What the task asks
Repeat each line of the data below word for word, leaving out the pictures.

Some data

|---|

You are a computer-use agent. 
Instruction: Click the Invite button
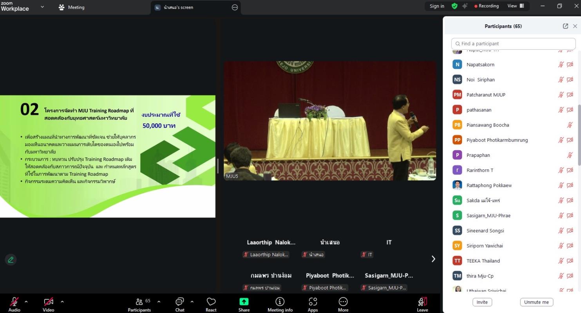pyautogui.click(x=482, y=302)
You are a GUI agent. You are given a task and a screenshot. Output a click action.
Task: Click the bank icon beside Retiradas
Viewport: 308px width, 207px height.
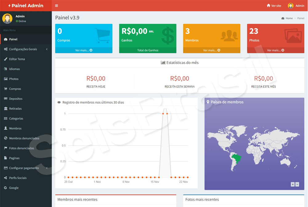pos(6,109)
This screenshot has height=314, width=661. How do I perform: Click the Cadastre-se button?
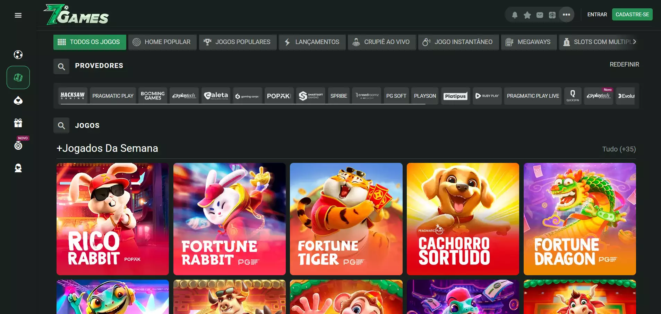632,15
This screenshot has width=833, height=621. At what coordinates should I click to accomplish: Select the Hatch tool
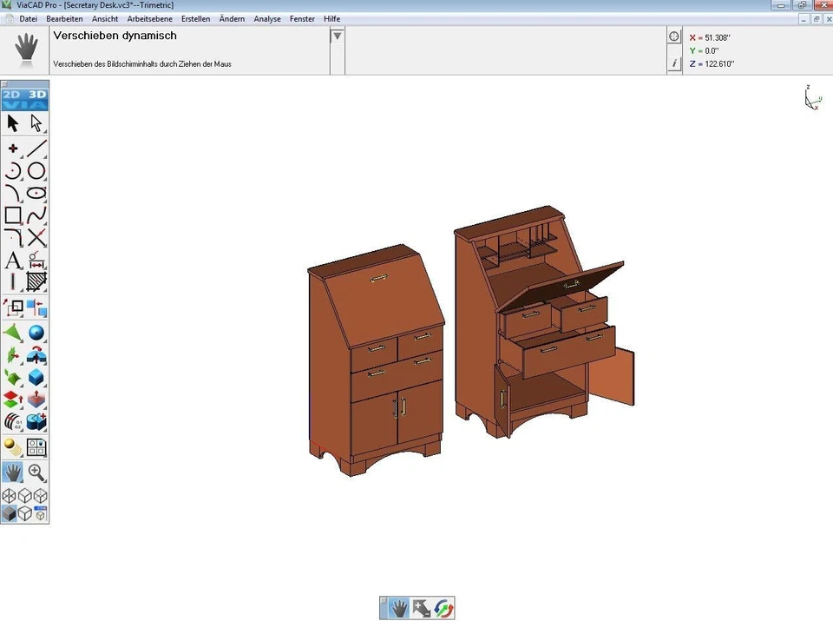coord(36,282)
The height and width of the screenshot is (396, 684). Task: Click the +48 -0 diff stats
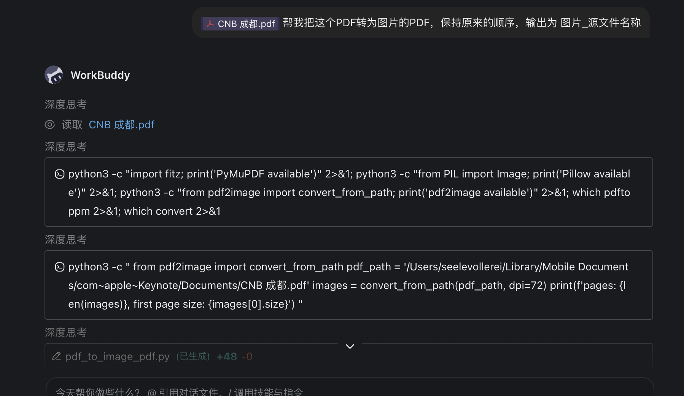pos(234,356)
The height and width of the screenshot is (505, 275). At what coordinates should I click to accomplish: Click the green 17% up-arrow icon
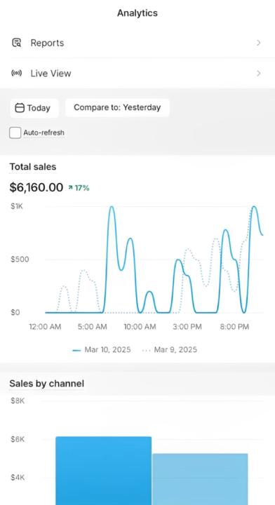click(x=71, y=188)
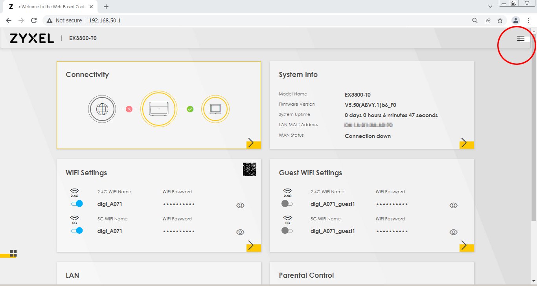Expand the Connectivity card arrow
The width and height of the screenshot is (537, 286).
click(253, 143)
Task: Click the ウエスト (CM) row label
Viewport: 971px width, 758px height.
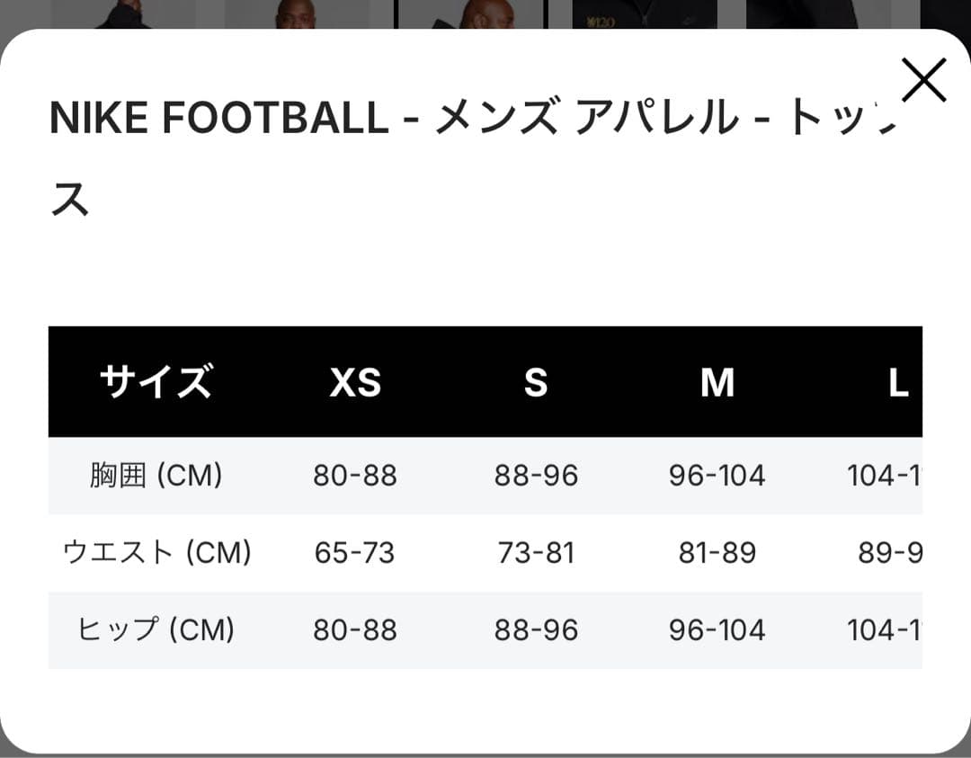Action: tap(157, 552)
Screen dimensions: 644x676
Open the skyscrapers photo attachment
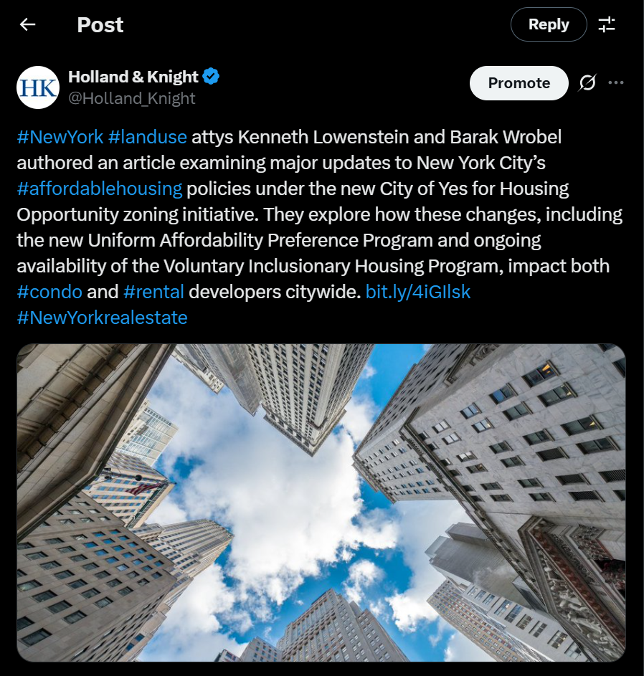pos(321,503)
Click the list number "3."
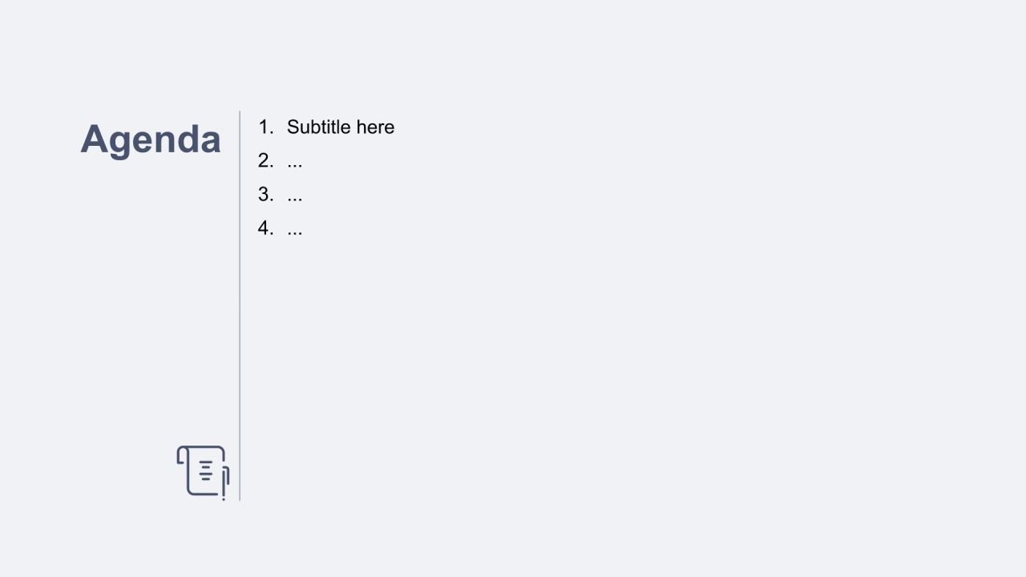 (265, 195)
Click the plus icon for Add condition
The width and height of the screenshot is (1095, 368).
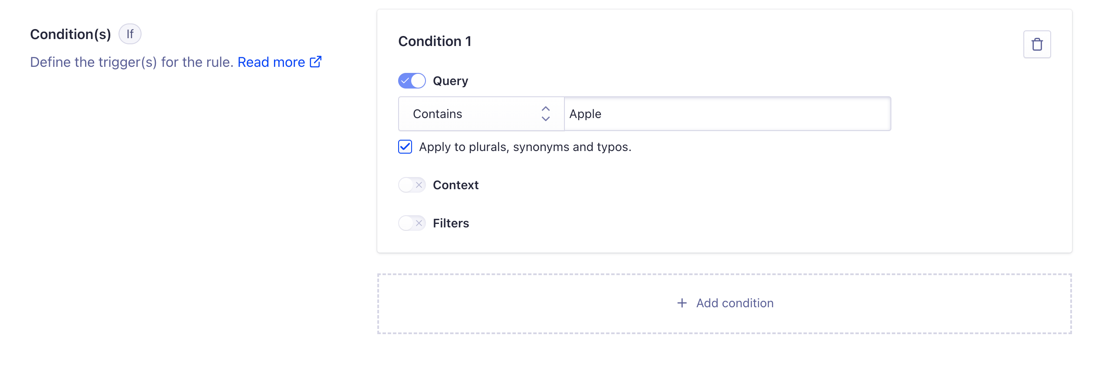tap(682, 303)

|---|

Solution
You are a computer-use agent. 
Instruction: Click the Invite button
pyautogui.click(x=482, y=302)
You are a GUI agent. You are given a task and a screenshot. Output a click action.
Task: Click the bank icon beside Retiradas
Viewport: 308px width, 207px height.
pos(6,109)
This screenshot has height=314, width=661. How do I perform: Click the Cadastre-se button?
632,15
This screenshot has width=833, height=621. At what coordinates should I click to accomplish: Select the Hatch tool
coord(36,282)
The height and width of the screenshot is (396, 684). Task: Click the +48 -0 diff stats
pos(234,356)
The height and width of the screenshot is (505, 275). At what coordinates should I click to accomplish: Click the green 17% up-arrow icon
click(x=71, y=188)
Expand the Connectivity card arrow
The width and height of the screenshot is (537, 286).
click(253, 143)
Task: Click the ウエスト (CM) row label
Viewport: 971px width, 758px height.
Action: tap(157, 552)
Screen dimensions: 644x676
Open the skyscrapers photo attachment
pos(321,503)
Click the list number "3."
 (265, 195)
Click the plus icon for Add condition
The width and height of the screenshot is (1095, 368).
tap(682, 303)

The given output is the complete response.